Your monthly payments will be higher on a 15-year mortgage than on a 30-year mortgage, though. You're paying off the same principal amount in half the time, so you'll pay more each month.

10-year fixed-rate mortgages

A 10-year term isn't very common for an initial mortgage, but you may refinance into a 10-year fixed mortgage.

The 10-year rates are similar to 15-year rates, but you'll pay off the mortgage five years sooner.

5/1 adjustable-rate mortgages

An adjustable-rate mortgage, commonly referred to as an ARM, locks in your rate for the first few years, then changes it periodically. A 5/1 ARM keeps your interest rate the same for the first five years, then your rate will increase or decrease once per year.

ARM rates are relatively low right now, but fixed-rate mortgages are still the better deal. The 30-year fixed rates are lower than ARM rates, so it may be a good idea to lock in a low rate with a 30-year or 15-year fixed-rate mortgage rather than risk your rate going up later with an ARM.

If you're considering an ARM, you should still ask your lender about what your individual rates would be if you chose a fixed-rate versus adjustable-rate mortgage.

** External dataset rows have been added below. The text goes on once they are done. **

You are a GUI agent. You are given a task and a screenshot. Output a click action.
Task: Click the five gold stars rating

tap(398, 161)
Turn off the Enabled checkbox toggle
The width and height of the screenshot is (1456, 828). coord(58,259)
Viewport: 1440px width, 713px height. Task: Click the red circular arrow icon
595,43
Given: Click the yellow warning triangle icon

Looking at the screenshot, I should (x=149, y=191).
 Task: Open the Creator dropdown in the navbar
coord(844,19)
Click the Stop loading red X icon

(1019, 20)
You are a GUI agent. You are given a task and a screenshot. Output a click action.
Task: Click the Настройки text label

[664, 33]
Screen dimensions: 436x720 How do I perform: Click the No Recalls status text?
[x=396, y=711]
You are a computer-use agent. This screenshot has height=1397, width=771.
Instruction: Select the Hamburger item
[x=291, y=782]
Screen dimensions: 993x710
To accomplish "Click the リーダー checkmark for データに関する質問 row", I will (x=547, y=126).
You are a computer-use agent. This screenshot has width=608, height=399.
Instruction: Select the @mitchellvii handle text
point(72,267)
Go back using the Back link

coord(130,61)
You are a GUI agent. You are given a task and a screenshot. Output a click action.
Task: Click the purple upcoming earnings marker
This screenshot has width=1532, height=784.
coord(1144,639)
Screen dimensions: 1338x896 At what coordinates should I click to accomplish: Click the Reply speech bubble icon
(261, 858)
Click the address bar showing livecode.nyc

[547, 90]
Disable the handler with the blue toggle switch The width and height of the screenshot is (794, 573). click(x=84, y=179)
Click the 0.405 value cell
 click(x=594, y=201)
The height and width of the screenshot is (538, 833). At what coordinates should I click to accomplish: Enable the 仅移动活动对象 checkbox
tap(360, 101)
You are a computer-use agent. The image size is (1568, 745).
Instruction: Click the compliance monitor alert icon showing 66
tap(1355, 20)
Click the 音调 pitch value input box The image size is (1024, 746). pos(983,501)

It may be a good day to buy a home or refinance

Refinance rates are at historic lows, so you may want to consider refinancing in the next couple weeks. Starting December 1, most borrowers will pay a 0.5% fee for refinancing. If you lock in a rate before December 1, you don't have to pay the new fee.

But if your finances could use some work, it could still be in your best interest to wait to refinance. A poor credit score or a high debt-to-income ratio will result in a higher interest rate, which could cost you more than the 0.5% closing fee in the long run.

Whether you want to refinance or get an original mortgage, a fixed-rate mortgage is probably the best deal. Fixed rates are at all-time lows right now. English doesn't recommend applying for an ARM, though.

"I can't see one good reason why someone would choose to go with an ARM versus a 30-year fixed rate in today's market," English said. "Why take the risk when you can get a better rate in a 30-year loan?"

You don't necessarily need to rush to apply for a new mortgage, though. Mortgage rates will likely stay low well into 2021, if not longer. If you want to land the best rate possible, consider taking some of the following steps before submitting an application:

  • Increase your credit score. A score of at least 700 will help you out — but the higher your score, the better your interest rate. The most important factor in boosting your credit score is making all your payments on time. You can also pay down debts aggressively or let your credit age.
  • Save more for a down payment. You may be able to place as little as 3% down on a conventional mortgage. But lenders reward larger down payments with lower interest rates, so you may want to save more than the minimum requirement. Because rates should stay low for a while, you probably have time to save more for a down payment.
  • Lower your debt-to-income ratio. Your DTI is the amount you pay toward debts each month, divided by your gross monthly income. Most lenders want to see a DTI of 36% or less, but a lower ratio can result in a lower rate. To improve your ratio, look for chances to increase your income or pay down debts.

If you feel comfortable with your financial situation, now could be a good time to get a fixed-rate mortgage or refinance.